▶ [WORK TO COMPLETE]: From the rows below, pull out every line that contains the string "trash".

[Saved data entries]
=======
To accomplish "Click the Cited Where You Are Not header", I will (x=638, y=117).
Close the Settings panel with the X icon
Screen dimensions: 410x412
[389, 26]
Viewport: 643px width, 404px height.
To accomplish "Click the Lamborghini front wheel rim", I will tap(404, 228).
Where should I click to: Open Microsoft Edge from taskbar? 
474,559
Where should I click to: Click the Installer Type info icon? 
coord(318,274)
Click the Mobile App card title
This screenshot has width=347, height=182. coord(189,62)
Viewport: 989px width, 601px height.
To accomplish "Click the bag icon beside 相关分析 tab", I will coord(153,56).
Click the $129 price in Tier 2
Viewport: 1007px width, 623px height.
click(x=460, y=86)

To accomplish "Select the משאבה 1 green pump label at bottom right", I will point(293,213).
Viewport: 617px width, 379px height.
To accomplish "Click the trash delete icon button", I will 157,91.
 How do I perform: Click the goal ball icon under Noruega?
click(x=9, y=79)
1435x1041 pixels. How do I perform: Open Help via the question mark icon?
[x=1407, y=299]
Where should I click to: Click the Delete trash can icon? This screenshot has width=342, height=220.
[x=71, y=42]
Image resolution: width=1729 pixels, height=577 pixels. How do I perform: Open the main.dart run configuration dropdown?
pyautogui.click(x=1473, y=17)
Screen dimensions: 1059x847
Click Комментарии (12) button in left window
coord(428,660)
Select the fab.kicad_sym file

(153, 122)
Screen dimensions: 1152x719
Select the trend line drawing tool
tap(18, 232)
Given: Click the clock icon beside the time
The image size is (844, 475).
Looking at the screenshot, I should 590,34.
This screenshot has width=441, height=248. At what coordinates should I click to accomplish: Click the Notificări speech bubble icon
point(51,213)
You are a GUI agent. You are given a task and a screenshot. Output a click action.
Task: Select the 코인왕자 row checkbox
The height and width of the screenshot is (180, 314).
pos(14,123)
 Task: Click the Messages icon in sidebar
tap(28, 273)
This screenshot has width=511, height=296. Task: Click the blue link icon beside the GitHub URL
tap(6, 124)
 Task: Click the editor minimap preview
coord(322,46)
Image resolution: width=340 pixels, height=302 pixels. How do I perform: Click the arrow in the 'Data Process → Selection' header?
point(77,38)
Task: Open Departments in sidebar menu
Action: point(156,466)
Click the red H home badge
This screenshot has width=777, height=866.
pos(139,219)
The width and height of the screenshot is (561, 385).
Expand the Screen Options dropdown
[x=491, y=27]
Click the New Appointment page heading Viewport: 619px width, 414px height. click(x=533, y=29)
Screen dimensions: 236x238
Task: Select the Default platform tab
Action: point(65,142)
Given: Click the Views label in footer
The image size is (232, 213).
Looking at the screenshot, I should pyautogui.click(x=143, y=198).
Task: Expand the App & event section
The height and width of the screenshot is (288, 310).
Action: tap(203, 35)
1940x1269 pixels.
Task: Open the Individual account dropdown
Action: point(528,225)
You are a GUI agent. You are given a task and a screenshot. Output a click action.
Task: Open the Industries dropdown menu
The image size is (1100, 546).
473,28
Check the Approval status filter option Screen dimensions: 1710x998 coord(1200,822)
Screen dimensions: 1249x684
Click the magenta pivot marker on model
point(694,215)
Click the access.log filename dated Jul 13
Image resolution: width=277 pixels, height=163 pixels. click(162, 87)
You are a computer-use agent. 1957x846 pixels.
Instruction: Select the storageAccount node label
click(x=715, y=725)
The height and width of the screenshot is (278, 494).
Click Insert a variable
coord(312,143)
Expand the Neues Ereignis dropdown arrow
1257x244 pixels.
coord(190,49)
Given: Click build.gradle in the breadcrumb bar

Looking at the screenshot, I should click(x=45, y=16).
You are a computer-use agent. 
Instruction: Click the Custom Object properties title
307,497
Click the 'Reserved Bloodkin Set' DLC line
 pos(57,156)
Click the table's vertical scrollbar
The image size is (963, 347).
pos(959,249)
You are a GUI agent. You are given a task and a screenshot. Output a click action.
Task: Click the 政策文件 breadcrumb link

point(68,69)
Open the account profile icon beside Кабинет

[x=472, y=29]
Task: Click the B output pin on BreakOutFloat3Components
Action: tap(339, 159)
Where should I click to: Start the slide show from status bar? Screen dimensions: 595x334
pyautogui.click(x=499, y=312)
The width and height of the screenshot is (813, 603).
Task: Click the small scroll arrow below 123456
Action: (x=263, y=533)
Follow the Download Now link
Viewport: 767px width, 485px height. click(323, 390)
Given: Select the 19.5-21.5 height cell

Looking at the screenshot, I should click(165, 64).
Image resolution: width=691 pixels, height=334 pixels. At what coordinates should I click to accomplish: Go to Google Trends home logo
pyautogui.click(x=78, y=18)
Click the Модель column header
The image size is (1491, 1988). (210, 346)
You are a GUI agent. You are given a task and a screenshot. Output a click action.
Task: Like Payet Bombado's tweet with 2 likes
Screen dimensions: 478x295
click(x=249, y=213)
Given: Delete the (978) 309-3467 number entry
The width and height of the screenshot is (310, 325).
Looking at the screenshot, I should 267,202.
=======
▶ [FINAL ANSWER]:
To accomplish "Click the trash delete icon button", I will 157,91.
Where should I click to: Click the Delete trash can icon? This screenshot has width=342, height=220.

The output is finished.